--- EXTRACTED RECORDS Enclosed Below ---

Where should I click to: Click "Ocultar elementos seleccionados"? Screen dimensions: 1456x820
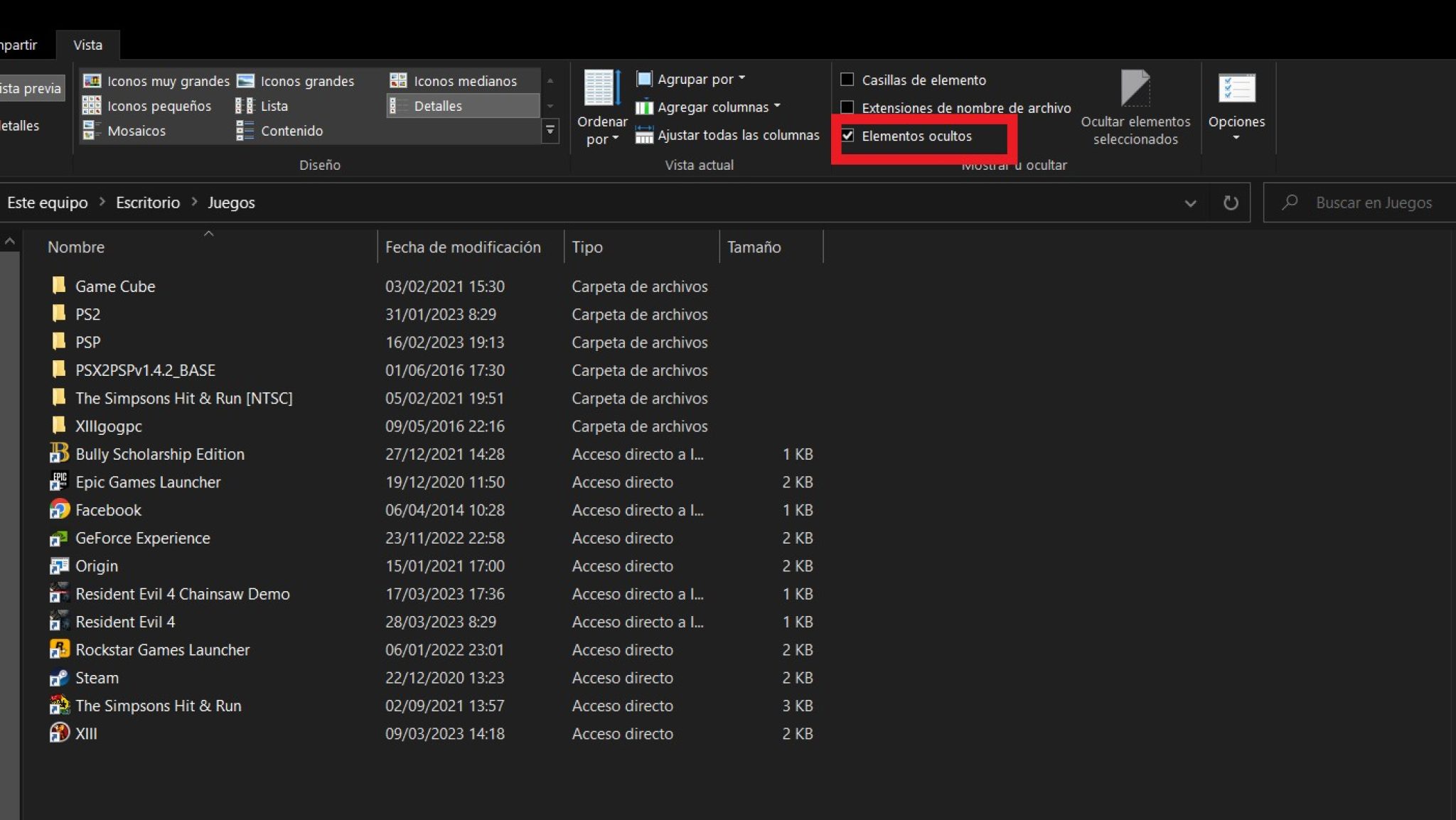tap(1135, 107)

--- End of Enclosed EXTRACTED RECORDS ---
--- EXTRACTED RECORDS Enclosed Below ---

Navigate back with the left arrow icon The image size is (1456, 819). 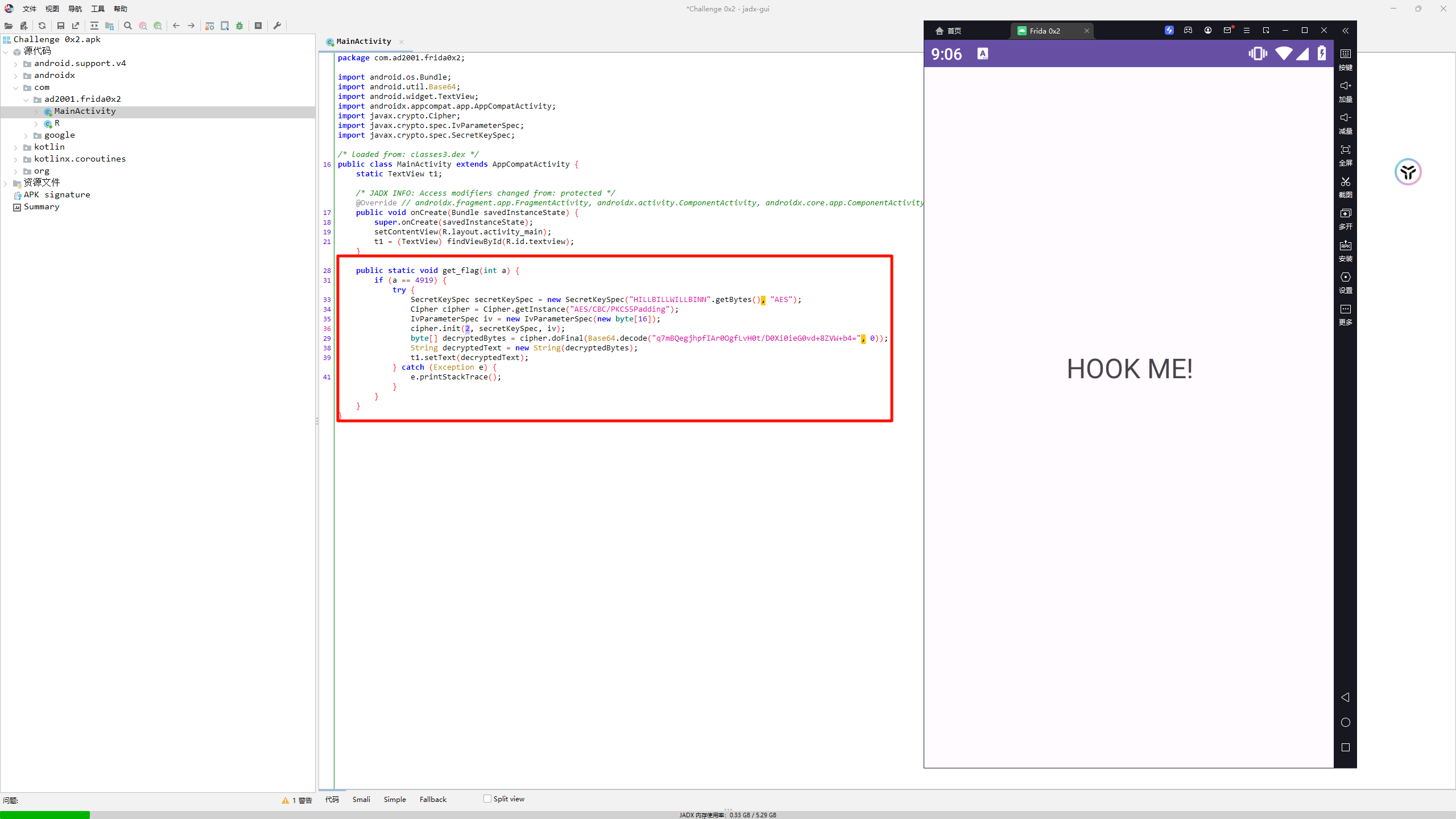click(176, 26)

--- End of Enclosed EXTRACTED RECORDS ---
--- EXTRACTED RECORDS Enclosed Below ---

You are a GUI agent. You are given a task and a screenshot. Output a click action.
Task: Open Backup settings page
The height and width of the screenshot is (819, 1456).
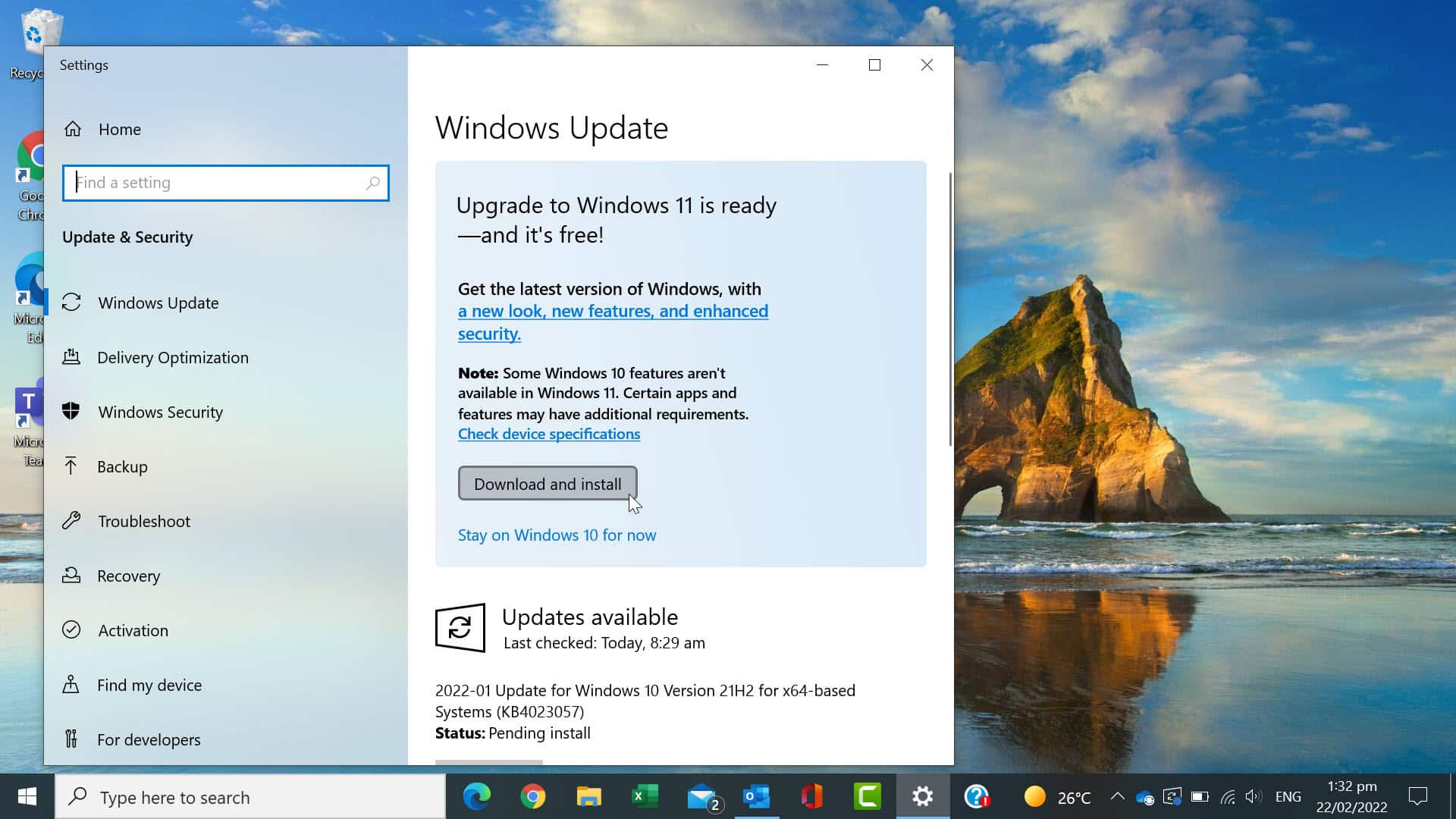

--- End of Enclosed EXTRACTED RECORDS ---

From the line holding "You are a GUI" to the line holding "The height and", inclusive, restate each line above exactly as written.

OUTPUT.
You are a GUI agent. You are given a task and a screenshot. Output a click action.
Task: Open Backup settings page
The height and width of the screenshot is (819, 1456).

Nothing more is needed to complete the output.